Thursday, 7 August 2014
FILM REVIEW: BEGIN AGAIN
Can a song save your life? Perhaps, at the right time and place. It certainly provides a lifebuoy for flailing record producer and A&R man, Dan (Mark Ruffalo), who is having a very bad day when he stumbles into a New York bar and into the audience of an impromptu performance by Gretta (Keira Knightley). Her sugary/folksy vocals on a self-penned song about suicide-by-subway has Dan seeing a star -- not to mention player-less instruments springing to life -- in the making.
But Gretta's not looking to be discovered. She's actually booked a return flight to London the next day, heartbroken after the collapse of her relationship with boyfriend and songwriting partner, Dave (Maroon 5's Adam Levine), whose career has skyrocketed following the inclusion of one of his compositions on a hit film's soundtrack.
That may be a sly nod to writer-director John Carney's most famous film Once, the glorious little Irish indie which won hearts and an Oscar for Best Original Song in 2007. Begin Again (originally titled Can A Song Save Your Life?) is no Once (my favourite film of 2007), but like his more famous film, Carney has produced a charming, sweet and unaffected tale of two souls brought together by, and healed and redeemed through the power of music.
Replacing actual musicians (Glen Hansard and Marketa Irglova) with Hollywood A-listers may lose some of the authenticity of the Dublin-set musical, but Begin Again is no less winning as Gretta and Dan, and a bunch of fellow musicians, including Gretta's fellow ex-pat, Steve (James Corden), record an album of original tracks (Knightley performs all her own singing with the songs penned by Gregg Alexander) on the streets of New York over the course of a week or so during the summer; Yaron Orbach's camera capturing a picture-perfect if not-so touristy Big Apple.

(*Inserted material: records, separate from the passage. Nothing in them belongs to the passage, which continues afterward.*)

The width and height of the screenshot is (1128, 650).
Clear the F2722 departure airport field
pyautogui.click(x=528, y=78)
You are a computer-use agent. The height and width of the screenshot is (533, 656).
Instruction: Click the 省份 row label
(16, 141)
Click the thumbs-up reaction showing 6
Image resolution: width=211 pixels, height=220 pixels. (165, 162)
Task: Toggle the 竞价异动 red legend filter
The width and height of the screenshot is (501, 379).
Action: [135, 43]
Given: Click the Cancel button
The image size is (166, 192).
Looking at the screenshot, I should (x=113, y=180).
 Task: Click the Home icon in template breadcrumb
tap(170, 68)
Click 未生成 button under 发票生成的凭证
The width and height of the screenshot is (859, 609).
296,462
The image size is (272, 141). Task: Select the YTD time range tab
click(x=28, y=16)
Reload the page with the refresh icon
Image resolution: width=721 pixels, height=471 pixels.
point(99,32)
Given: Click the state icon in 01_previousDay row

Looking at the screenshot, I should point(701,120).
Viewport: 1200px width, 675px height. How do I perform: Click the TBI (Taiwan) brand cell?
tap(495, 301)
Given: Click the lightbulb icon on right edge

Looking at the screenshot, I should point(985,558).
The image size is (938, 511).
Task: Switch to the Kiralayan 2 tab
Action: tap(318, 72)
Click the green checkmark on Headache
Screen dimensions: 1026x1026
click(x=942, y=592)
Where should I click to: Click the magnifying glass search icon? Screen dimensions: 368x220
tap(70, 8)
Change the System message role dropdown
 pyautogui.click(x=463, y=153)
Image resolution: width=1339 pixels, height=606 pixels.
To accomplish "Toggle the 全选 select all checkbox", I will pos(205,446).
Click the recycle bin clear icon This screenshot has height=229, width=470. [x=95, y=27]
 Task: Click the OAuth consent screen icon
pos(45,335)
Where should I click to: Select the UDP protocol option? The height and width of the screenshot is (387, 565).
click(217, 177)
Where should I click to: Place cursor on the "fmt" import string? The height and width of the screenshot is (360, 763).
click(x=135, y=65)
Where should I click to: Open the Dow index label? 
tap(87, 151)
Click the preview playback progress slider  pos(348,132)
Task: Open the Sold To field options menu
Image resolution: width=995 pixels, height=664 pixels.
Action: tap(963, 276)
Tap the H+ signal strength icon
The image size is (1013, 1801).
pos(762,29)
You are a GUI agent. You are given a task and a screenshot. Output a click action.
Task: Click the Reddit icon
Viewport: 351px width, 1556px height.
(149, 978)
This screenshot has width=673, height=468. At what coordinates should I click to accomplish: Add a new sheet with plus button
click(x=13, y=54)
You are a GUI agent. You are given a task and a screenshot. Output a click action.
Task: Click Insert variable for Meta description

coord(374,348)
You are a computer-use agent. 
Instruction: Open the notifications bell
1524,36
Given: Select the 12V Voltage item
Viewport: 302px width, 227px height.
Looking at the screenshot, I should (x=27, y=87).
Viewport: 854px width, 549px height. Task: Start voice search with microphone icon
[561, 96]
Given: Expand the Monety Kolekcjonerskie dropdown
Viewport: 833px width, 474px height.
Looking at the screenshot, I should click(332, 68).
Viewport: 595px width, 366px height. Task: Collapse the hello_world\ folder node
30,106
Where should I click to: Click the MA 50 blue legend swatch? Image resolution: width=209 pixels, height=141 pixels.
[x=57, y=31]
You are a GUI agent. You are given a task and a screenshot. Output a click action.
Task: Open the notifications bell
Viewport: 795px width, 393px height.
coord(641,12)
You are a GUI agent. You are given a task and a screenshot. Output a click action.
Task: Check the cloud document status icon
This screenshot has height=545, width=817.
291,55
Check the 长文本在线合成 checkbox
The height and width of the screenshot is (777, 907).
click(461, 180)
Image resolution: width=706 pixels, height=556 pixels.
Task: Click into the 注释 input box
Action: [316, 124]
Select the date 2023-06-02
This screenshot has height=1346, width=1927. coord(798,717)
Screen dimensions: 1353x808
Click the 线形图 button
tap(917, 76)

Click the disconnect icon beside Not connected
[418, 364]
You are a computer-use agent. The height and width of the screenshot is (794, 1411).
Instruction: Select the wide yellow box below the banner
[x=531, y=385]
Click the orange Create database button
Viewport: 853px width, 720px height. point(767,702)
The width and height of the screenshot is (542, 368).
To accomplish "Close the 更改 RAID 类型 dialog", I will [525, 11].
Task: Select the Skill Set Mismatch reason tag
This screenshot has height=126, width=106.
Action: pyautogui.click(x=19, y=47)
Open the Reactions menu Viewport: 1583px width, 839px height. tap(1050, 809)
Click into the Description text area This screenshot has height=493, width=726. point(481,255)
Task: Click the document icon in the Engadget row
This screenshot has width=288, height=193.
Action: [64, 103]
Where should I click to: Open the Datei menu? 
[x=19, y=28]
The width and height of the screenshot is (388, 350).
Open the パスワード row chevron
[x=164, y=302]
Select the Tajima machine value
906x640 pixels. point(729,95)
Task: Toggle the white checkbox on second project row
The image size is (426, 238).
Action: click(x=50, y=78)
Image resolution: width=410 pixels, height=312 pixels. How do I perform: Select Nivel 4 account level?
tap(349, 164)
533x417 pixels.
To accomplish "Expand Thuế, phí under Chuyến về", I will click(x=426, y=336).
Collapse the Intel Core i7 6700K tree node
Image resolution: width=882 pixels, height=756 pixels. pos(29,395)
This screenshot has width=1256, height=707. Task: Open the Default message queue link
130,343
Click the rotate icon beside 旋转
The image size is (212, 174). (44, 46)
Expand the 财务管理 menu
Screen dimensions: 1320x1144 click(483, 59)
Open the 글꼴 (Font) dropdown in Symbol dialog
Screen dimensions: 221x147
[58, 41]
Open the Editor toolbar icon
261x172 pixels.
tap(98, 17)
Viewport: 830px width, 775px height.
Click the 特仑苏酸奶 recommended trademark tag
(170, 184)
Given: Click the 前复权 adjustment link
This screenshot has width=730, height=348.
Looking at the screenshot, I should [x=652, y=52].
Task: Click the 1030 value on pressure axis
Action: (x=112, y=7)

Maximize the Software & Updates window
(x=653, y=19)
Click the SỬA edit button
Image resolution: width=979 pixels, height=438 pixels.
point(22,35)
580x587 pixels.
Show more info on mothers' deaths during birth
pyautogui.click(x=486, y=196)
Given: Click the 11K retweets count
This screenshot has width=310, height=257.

Ruffalo, looking homeless but exuding charm, and Knightley, refreshingly corset-free and as lovely as she's ever been, have an easy chemistry and there's a constant 'will they, won't they' tension between the two throughout the film; their attraction kept at bay by the work at hand and their emotional realities: Dan wants to make amends with his ex-wife (Catherine Keener) and his adolescent daughter (Hailee Steinfeld), while Gretta debates herself about reconciliatory gestures from Dave.
The ending may not be as bitter-sweet and note-perfect as Once but John Carney ensures Begin Again ends on the right note. Like the most effective pop music, it works its way in and leaves you with a smile on your face and a skip in your step.